- **Given task A**:
Rewrite the patch review thread, everything from "[PATCH] D54882: [AMDGPU]" down to "range of (MI,MISucc].", putting "SCC" in place of "VCC".

[PATCH] D54882: [AMDGPU] Add sdwa support for ADD|SUB U64 decomposed Pseudos

Stanislav Mekhanoshin via Phabricator via llvm-commits llvm-commits at lists.llvm.org
Sun Dec 2 18:18:10 PST 2018


rampitec added inline comments.


================
Comment at: lib/Target/AMDGPU/SIPeepholeSDWA.cpp:914
+  // Check if VCC is referenced in range of (MI,MISucc].
+  for (MachineBasicBlock::const_iterator I = &*std::next(MI.getIterator());
+       I != MISucc; ++I) {
----------------
ronlieb wrote:
> AlexVlx wrote:
> > ronlieb wrote:
> > > AlexVlx wrote:
> > > > ronlieb wrote:
> > > > > ronlieb wrote:
> > > > > > rampitec wrote:
> > > > > > > Ugh.. Why do you need an interator from iterator?! This may even fail if next is end(). std::next() already returns you an iterator.

- **Data listing**:
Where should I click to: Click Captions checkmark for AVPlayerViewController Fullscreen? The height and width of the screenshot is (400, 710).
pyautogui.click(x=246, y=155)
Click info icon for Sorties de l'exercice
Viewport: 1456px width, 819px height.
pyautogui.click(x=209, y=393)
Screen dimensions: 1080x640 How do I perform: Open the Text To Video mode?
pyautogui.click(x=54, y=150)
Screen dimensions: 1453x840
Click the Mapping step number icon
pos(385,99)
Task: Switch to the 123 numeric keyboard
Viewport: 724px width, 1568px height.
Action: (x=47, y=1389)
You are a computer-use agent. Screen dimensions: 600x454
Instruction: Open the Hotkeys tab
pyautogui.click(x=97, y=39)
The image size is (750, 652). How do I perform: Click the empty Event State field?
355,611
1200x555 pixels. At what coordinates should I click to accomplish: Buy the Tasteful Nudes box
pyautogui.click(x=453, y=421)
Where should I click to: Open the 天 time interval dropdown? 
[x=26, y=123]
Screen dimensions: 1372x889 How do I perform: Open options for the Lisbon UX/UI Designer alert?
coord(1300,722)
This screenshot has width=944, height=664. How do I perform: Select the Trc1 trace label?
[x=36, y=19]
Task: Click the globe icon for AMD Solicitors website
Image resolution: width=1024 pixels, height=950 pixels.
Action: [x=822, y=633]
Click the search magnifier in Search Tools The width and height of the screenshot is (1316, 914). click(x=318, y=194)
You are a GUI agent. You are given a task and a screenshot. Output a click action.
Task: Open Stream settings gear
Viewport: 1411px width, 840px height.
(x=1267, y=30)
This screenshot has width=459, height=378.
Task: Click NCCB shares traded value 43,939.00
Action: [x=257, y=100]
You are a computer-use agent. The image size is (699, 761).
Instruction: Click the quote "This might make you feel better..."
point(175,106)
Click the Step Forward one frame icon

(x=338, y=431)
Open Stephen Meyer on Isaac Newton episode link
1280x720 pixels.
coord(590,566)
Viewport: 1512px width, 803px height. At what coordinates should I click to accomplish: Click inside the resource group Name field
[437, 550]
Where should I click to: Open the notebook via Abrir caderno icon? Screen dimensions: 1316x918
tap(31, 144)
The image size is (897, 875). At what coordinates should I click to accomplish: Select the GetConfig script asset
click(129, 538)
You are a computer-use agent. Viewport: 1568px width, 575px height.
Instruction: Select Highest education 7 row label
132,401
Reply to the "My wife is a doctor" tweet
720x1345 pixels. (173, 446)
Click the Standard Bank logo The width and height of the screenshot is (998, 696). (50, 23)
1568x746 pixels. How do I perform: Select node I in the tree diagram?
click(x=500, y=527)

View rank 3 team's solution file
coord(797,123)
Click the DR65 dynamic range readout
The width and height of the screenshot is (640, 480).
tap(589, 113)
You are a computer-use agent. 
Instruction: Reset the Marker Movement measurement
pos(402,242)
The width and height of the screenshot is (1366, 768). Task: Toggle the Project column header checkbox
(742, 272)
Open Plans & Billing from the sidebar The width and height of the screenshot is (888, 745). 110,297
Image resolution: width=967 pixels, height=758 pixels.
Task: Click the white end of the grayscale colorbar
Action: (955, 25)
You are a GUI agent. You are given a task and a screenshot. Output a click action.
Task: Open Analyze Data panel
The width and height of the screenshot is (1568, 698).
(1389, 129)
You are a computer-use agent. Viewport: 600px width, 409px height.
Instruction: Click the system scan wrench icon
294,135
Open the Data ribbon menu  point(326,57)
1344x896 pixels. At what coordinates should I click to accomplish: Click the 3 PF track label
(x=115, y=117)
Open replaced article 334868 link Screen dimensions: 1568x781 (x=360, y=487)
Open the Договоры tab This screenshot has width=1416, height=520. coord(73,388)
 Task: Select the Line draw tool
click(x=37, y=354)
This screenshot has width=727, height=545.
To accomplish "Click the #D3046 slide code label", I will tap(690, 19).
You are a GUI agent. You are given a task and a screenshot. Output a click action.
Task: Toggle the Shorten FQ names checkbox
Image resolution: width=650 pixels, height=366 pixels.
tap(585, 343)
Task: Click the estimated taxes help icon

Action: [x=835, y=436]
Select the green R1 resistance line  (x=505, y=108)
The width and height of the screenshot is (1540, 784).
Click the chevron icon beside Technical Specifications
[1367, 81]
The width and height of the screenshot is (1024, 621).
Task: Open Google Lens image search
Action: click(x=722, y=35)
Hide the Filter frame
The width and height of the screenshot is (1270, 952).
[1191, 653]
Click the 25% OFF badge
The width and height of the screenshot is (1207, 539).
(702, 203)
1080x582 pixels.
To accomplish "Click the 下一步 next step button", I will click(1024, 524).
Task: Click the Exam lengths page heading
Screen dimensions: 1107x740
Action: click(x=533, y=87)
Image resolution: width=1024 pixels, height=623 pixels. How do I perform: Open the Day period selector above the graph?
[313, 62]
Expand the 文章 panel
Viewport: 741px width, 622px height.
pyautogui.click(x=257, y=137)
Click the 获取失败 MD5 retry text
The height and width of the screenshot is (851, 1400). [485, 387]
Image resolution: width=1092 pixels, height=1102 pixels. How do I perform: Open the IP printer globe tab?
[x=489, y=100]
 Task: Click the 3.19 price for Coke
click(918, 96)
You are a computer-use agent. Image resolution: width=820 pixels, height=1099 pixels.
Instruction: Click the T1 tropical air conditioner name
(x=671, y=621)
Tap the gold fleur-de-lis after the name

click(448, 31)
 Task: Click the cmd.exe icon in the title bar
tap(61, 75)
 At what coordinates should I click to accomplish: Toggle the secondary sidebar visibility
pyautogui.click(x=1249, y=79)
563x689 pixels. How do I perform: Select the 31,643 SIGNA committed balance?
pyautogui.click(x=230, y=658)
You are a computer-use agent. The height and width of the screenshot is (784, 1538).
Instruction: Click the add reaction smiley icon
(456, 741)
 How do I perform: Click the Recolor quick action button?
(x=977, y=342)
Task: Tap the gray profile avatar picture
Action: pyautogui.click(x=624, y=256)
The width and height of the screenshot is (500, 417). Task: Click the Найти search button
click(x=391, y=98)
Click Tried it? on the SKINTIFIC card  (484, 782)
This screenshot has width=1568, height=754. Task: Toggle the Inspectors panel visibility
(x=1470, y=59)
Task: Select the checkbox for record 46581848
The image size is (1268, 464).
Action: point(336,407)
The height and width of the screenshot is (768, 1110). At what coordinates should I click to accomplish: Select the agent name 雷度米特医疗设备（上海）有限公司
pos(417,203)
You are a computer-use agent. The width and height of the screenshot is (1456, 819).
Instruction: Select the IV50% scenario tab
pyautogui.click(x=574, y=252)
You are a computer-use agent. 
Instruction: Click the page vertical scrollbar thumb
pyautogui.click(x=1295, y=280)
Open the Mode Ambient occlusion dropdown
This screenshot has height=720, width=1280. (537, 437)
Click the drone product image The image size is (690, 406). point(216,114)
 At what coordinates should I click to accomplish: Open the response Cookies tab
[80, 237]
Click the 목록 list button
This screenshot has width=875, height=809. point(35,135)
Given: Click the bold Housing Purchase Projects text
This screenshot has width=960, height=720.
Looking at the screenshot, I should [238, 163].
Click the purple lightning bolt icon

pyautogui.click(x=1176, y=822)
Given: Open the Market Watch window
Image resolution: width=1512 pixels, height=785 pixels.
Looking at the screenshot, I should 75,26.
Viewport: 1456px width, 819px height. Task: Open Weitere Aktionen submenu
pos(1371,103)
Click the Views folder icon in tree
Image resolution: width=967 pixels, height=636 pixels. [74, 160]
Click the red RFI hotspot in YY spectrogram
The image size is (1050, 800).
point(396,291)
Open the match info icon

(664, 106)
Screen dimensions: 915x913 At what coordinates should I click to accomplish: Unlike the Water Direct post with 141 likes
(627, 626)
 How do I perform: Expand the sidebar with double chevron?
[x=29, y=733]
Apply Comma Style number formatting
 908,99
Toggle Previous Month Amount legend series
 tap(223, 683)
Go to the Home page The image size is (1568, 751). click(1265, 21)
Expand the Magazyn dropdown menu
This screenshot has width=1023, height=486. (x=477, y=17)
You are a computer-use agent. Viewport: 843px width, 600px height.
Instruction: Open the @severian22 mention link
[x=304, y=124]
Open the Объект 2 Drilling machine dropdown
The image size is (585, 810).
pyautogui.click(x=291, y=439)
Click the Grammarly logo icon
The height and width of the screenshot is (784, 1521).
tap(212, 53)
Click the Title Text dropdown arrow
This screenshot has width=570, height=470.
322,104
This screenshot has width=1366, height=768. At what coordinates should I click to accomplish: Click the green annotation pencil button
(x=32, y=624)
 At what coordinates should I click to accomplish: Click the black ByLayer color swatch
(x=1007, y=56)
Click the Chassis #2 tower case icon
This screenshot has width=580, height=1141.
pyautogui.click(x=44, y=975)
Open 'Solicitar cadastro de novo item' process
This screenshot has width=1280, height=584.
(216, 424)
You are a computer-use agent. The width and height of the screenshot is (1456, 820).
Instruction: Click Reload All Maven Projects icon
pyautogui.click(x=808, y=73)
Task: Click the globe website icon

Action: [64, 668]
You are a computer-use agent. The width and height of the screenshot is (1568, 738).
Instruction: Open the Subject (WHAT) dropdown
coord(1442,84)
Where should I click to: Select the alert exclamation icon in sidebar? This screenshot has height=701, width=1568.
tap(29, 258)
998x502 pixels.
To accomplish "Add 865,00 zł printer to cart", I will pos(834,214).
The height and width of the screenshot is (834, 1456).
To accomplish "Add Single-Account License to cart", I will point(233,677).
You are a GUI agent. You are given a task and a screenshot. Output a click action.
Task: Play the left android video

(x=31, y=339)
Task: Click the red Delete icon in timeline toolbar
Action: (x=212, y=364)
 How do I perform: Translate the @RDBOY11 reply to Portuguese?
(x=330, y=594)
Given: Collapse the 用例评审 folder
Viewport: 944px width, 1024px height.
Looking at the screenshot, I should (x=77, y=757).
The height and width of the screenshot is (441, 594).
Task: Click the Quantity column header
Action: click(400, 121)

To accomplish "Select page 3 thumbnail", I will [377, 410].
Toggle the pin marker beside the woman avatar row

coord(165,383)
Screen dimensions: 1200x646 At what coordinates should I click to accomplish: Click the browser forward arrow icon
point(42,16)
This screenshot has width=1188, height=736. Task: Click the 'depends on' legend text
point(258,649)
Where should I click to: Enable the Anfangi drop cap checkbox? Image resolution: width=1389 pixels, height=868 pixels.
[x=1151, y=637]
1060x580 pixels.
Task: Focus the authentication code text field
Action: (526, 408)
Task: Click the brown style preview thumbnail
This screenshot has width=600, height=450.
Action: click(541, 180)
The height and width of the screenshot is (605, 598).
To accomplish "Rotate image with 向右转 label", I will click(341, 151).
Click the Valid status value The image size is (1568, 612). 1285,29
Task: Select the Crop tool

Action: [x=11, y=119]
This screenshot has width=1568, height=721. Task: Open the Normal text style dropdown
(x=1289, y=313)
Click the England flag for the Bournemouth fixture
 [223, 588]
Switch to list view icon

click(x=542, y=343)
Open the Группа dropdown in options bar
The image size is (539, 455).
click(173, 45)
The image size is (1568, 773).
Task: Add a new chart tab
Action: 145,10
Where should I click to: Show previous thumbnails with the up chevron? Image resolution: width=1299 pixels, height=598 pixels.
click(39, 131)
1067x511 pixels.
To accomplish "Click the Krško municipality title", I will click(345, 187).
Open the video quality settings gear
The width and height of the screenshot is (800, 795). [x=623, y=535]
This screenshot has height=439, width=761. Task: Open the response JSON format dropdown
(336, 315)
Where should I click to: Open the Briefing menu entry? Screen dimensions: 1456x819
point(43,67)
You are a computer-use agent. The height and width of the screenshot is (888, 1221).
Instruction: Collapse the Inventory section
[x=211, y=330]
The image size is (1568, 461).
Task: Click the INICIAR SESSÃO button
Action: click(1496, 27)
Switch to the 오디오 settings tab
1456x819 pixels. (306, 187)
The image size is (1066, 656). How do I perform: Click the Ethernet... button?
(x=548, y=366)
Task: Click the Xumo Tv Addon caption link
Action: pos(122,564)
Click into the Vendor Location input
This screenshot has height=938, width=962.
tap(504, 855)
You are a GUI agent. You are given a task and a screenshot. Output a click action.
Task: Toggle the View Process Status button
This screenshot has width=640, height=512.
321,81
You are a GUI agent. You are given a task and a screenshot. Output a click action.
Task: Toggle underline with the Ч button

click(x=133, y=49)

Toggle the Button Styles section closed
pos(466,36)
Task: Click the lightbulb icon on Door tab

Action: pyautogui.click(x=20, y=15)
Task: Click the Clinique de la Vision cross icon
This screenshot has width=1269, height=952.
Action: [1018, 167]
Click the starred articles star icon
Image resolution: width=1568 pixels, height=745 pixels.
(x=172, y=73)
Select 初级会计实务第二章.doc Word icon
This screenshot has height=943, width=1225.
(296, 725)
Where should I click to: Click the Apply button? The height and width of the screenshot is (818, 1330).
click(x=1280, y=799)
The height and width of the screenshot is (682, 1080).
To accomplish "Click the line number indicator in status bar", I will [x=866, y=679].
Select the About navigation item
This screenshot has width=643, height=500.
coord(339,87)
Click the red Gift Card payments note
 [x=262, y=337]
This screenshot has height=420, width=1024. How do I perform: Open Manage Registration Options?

- **Given task B**:
Output the rows exactly as they appear, everything from the line containing "This screenshot has width=727, height=545." down to the line containing "[x=489, y=100]", with both of those lines included.

- **Exercise result A**:
[PATCH] D54882: [AMDGPU] Add sdwa support for ADD|SUB U64 decomposed Pseudos

Stanislav Mekhanoshin via Phabricator via llvm-commits llvm-commits at lists.llvm.org
Sun Dec 2 18:18:10 PST 2018


rampitec added inline comments.


================
Comment at: lib/Target/AMDGPU/SIPeepholeSDWA.cpp:914
+  // Check if SCC is referenced in range of (MI,MISucc].

- **Exercise result B**:
This screenshot has width=727, height=545.
To accomplish "Click the #D3046 slide code label", I will tap(690, 19).
You are a GUI agent. You are given a task and a screenshot. Output a click action.
Task: Toggle the Shorten FQ names checkbox
Image resolution: width=650 pixels, height=366 pixels.
tap(585, 343)
Task: Click the estimated taxes help icon

Action: [x=835, y=436]
Select the green R1 resistance line  (x=505, y=108)
The width and height of the screenshot is (1540, 784).
Click the chevron icon beside Technical Specifications
[1367, 81]
The width and height of the screenshot is (1024, 621).
Task: Open Google Lens image search
Action: click(x=722, y=35)
Hide the Filter frame
The width and height of the screenshot is (1270, 952).
[1191, 653]
Click the 25% OFF badge
The width and height of the screenshot is (1207, 539).
(702, 203)
1080x582 pixels.
To accomplish "Click the 下一步 next step button", I will click(1024, 524).
Task: Click the Exam lengths page heading
Screen dimensions: 1107x740
Action: click(x=533, y=87)
Image resolution: width=1024 pixels, height=623 pixels. How do I perform: Open the Day period selector above the graph?
[313, 62]
Expand the 文章 panel
Viewport: 741px width, 622px height.
pyautogui.click(x=257, y=137)
Click the 获取失败 MD5 retry text
The height and width of the screenshot is (851, 1400). [485, 387]
Image resolution: width=1092 pixels, height=1102 pixels. How do I perform: Open the IP printer globe tab?
[x=489, y=100]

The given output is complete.